Kashyap
Kashyap

Reputation: 17441

Some questions related to custom json schema

I'm noob to json. While defining the format of my RESTful API's result (viz JSON), I felt it would be easier to document it as my own JSON schema. While writing one I had few questions:

  1. In my result JSON, how do I specify the URI to teh schema it confirms to? --edit-- is it using $schema attribute?
  2. Are there any conventions/guidelines for JSON schema versioning? Are there some attributes that I should/can define inside my schema as attributes? I see JSON schema itself has no version defined except in it's URI specified as value of key $schema.
  3. Can I break down my one BIG JSON schema into multiple smaller ones and include one in another? Like #include in C++, then refer to multiple schemas in the JSON I sent to user as result.
  4. Can I define a custom value for key "type"? E.g. I would like to reuse the definition of "date" like this:

[ignore this line, it's to get the formatting working for following json..]

{
    "date":{
        "type":"object",
        "properties":{
            "month":{
                "type":"integer",
                "minimum":1,
                "maximum":12
            },
            "year":{
                "type":"integer",
                "minimum":0
            }
        }
    },
    "personInfo":{
        "type":"object",
        "properties":{
            "name":{
                "type":"string"
            },
            "dateOfBirth":{
                "type":"date"
            }
        }
    },
    "student":{
        "type":"object",
        "properties":{
            "id":{
                "type":"personInfo"
            },
            "pass_out_year":{
                "type":"date"
            }
        }
    }
}

instead of providing properties of "date" in multiple places like this:

{
    "personInfo":{
        "type":"object",
        "properties":{
            "name":{
                "type":"string"
            },
            "dateOfBirth":{
                "type":"object",
                "properties":{
                    "month":{
                        "type":"integer",
                        "minimum":1,
                        "maximum":12
                    },
                    "year":{
                        "type":"integer",
                        "minimum":0
                    }
                }
            }
        }
    },
    "student":{
        "type":"object",
        "properties":{
            "id":{
                "type":"personInfo"
            },
            "pass_out_year":{
                "type":"object",
                "properties":{
                    "month":{
                        "type":"integer",
                        "minimum":1,
                        "maximum":12
                    },
                    "year":{
                        "type":"integer",
                        "minimum":0
                    }
                }
            }
        }
    }
}

according to 5.1 type in the spec, it's not possible, but it seems like such a basic usecase!

Upvotes: 5

Views: 7375

Answers (4)

Artem Oboturov
Artem Oboturov

Reputation: 4385

Why don't you just use the "format" : "date" as per #5.23 in JSON Schema Draft 03?

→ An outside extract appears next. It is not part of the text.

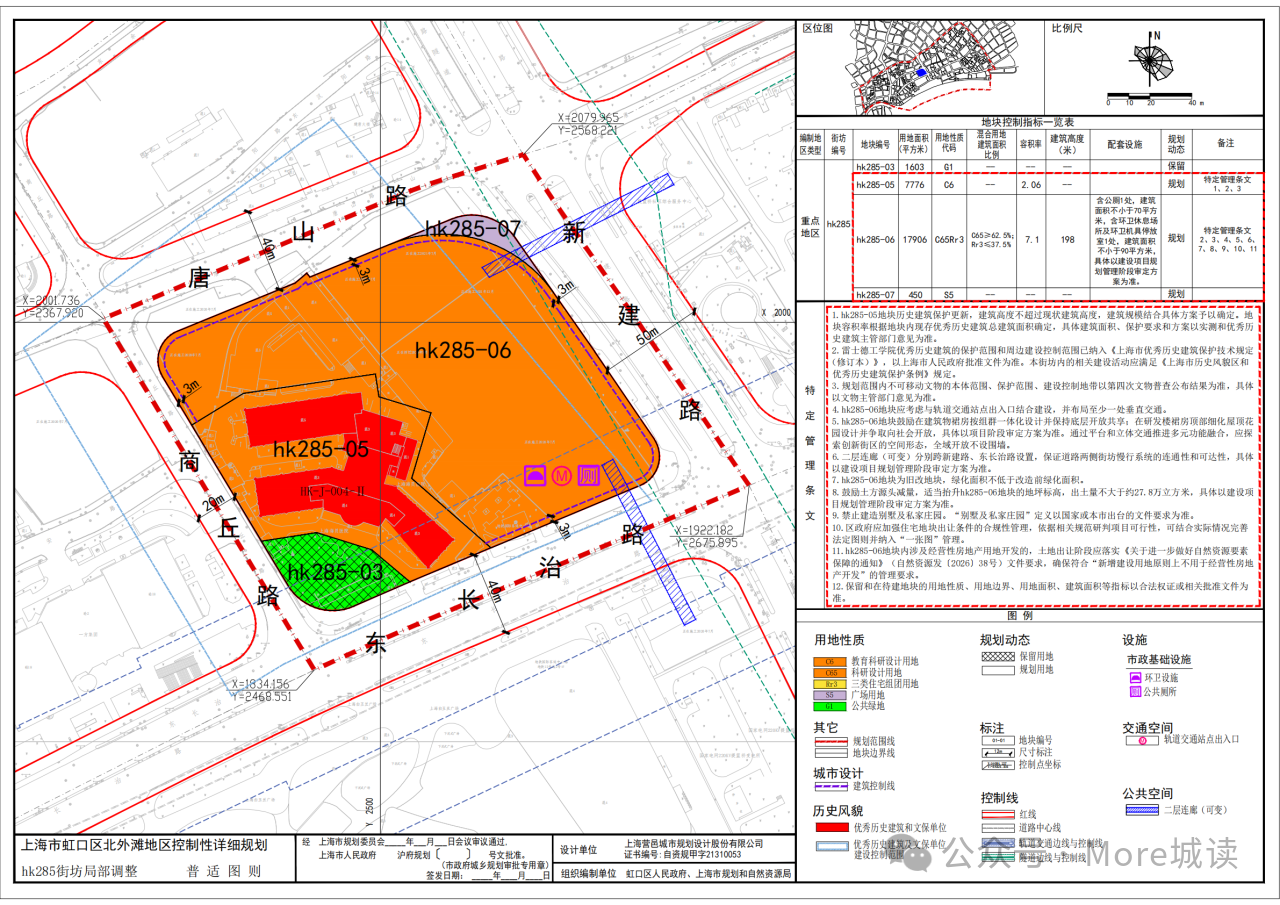Viewport: 1280px width, 905px height.
Task: Click the 轨道交通站点出入口 legend symbol
Action: click(x=1142, y=740)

Plus your definition of birth date doesn't contain date which seems to be an error.

Upvotes: 2

jose.angel.jimenez
jose.angel.jimenez

Reputation: 2247

At the time of this writing, the current version of the JSON Schema specification is draft-v4, in which the format date-time for string instances is clearly specified and is very useful in practice.

There is no simpler format date defined so far, but you can easily define your object's property as type string and then apply a format pattern validation (ECMA 262 regex dialect) on top of it.

For example:

{
    "$schema": "http://json-schema.org/draft-04/schema",
    "title": "Example Schema"
    "description": "This schema contains only a birth date property"
    "type": "object",
    "required": ["birth_date"],
    "properties": {
        "birth_date": {
            "type": "string",
            "pattern": "^[0-9]{4}-[0-9]{2}-[0-9]{2}$"
        }
    }
}

Upvotes: 3

Miha Hribar
Miha Hribar

Reputation: 5791

  1. As you correctly figured out, $schema can be used to specify the schema it conforms to.
  2. I actually found this topic while googling for JSON Schema versioning, and the idea of using the URI for versioning sounds logical.
  3. You can use $ref to link to another schema that is then pulled in.
  4. Again, you could use $ref and JSON Pointer to import definitions from other schemas.

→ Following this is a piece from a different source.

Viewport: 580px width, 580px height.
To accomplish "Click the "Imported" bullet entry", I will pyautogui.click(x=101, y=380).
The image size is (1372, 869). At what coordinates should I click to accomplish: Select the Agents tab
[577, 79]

You can always test things out by validating your schema to see if you've made any mistakes.

Upvotes: 4

Hedgehog
Hedgehog

Reputation: 5657

The spec seems to suggest you could:

Other type values MAY be used for custom purposes,...

It then goes on to discuss what validators of the minimal implementation might do.

To my mind, what you want to do seems OK. It might help your schema's clarity to keep the type reference and type definition in the same file.

I think your file includes Q should be handled outside of json, e.g. have a dev step that generates the complete json from a script/template (e.g. erb or some such) merging your subfiles. To my mind your service should always deliver the full json required to fully interact with that service. If this gets unmanageable from the clients perspective, it may be a signal to refactor and introduce another service.